Toen kort na de Tweede Wereldoorlog het ijzeren gordijn oprees tussen West en Oost Europa werd ook de handel tussen de twee blokken sterk beperkt. Dat had niet alleen met politiek te maken maar ook met de inferieure kwaliteit van de producten uit Oost Europa. Nochtans slaagde een fabrikant uit Tsjechoslowakije erin zijn zweefvliegtuig, de LET L13 Blanik, aan de man te brengen in het Westen (momenteel zijn er nog steeds minstens een vijftigtal exemplaren ingeschreven in de Verenigde Staten). Zelfs de USAF gebruikte enkele exemplaren voor de United States Air Force Academy.
De LET L13 Blanik was een tweezits zweefvliegtuig in metaal, toen een ongebruikelijk materiaal voor zweefvliegtuigen. In het westen bouwde men doorgaans zwevers met een houten of metalen frame met bekleding uit zeildoek met enkele uitzonderingen die ook een houten bekleding hadden.
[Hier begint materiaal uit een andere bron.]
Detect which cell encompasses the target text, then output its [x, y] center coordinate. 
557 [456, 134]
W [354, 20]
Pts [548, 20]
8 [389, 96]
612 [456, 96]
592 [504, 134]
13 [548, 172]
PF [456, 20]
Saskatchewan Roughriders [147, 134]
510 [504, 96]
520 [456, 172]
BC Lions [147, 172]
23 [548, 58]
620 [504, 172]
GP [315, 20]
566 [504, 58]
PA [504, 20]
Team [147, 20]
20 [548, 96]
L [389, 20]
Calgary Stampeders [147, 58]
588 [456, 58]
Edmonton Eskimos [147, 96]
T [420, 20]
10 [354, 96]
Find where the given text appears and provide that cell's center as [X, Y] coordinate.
Alleen de Zwitserse Pilatus B4-PC11 was ook volledig gebouwd uit metaal maar dat was een eenzitter. De eerste kunststof zweefvliegtuigen die in grote aantallen gebouwd werden, verschenen midden de jaren zestig.
De L13 Blanik vloog voor het eerst in 1956 en van 1958 tot 1978 werden er 2650 exemplaren van gebouwd. Later volgden de L23 Super Blanik (nieuwe vleugels en een T-straat) en de L13 Vivat motorzwever met twee zitplaatsen naast elkaar.
Ook in België was de L13 Blanik populair met 14 exemplaren op het register, samen met 2 L13 Vivat en 1 L23 Super Blanik. Van de Blaniks was OO-ZKD de laatste om geïmporteerd te worden in België. Het was een tweedehands exemplaar uit Duitsland (ex D-2298). Constructienummer 025707 werd ingeschreven op het Belgische register op 13 april 1994 met als eigenaar C. Dumont en basis het vliegveld Valenciennes in Noord Frankrijk. Op 21 november 2005 werd het eigendom van Christian Corbeel en Bruno Maes, beiden instructeur van de CNVV (Centre National de Vol à Voile asbl, http://cnvv.be/). Christian vloog de Blanik dikwijls samen met zijn vader Kolonel Bob Corbeel, piloot bij de 7e Wing te Chièvres (overleden op 1 december 2009).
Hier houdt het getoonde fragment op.